Additionally, results show that speedups change drastically depending on batch size and input sequence length. At small batch sizes and short sequences, speculative decoding can offer 2-3x speedup. At large batch sizes and long sequences in the memory-bound regime, speedup can be much more modest — sometimes approaching 1x. This is again something previous benchmarks completely missed.
Implications for Polish creators and AI teams
For Polish teams working on models, inference optimization, or LLM serving systems, SPEED-Bench has concrete significance. First, it provides a standard reference point for comparing speculative decoding algorithms. If you publish research, you can now use SPEED-Bench instead of creating your own benchmark — this makes your work comparable with efforts from teams around the world.
Second, the benchmark reveals that speedups are highly situational. If you're building a system for a specific use case — coding assistant, RAG system, chatbot — you need to test on data representative of that domain. SPEED-Bench enables this. Instead of relying on general numbers, you can run SPEED-Bench on your hardware, with your models, and see exactly how speculative decoding affects your specific application.
Third, the measurement framework is open and integrated with popular engines. If you use vLLM or SGLang — and many Polish teams do — you can start using SPEED-Bench immediately without additional integration work.

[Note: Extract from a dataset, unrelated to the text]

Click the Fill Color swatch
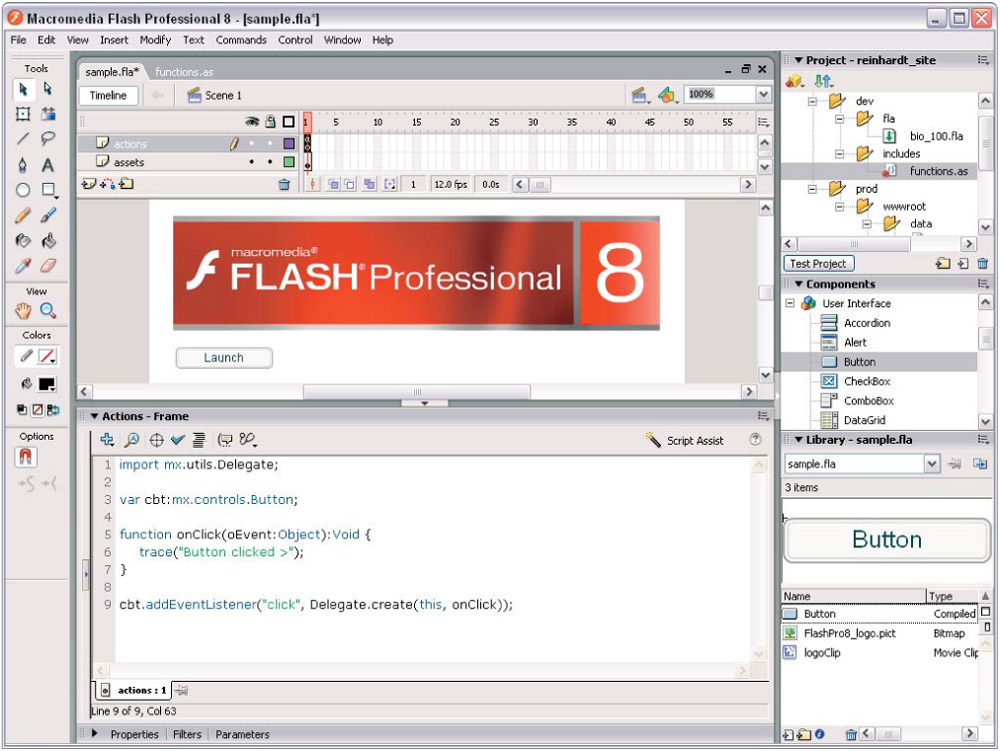 pos(47,385)
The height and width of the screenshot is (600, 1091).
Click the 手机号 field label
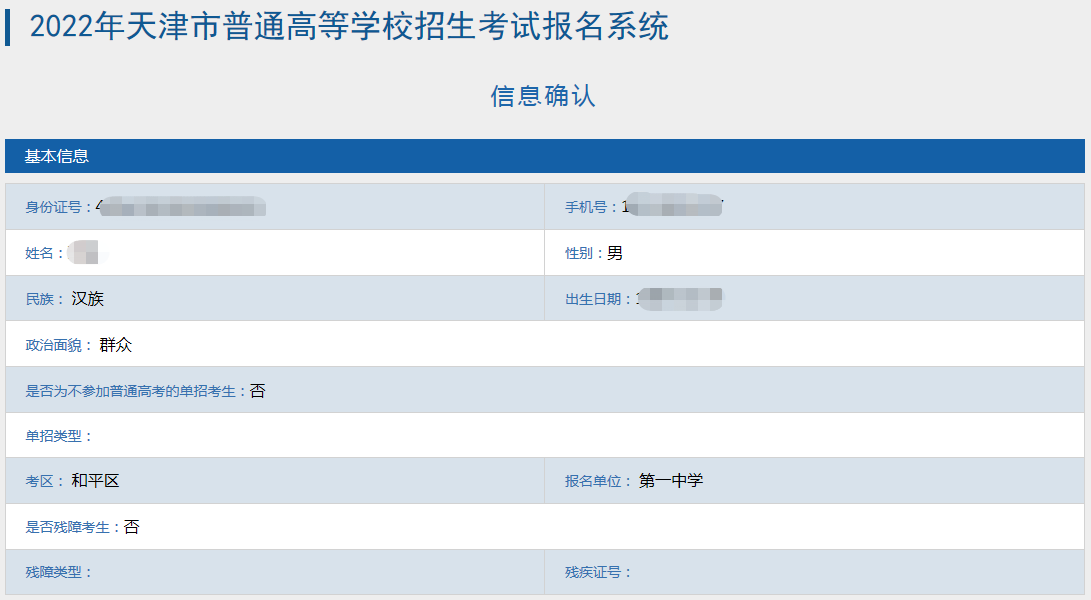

Why this matters for the future of LLM inference
Speculative decoding isn't a transient optimization. It's a fundamental technique that will deepen in systems serving LLMs in the coming years. But like any technique, its value depends on whether we actually know how it works in practice. SPEED-Bench is the first benchmark that answers this question in a systematic, production-oriented way.
Standardizing speculative decoding benchmarking has consequences for the entire industry. Researchers will be able to iterate faster, knowing their results are comparable. Engineers will be able to make better deployment decisions. Hardware vendors will be able to optimize their engines for speculative decoding, knowing exactly which scenarios matter most in production.
In practice, SPEED-Bench represents a shift in how the industry thinks about accelerating inference. Instead of general numbers and theoretical analysis, we now have a tool to measure real scenarios. This is exactly what the industry needed, and it's exactly what NVIDIA delivered.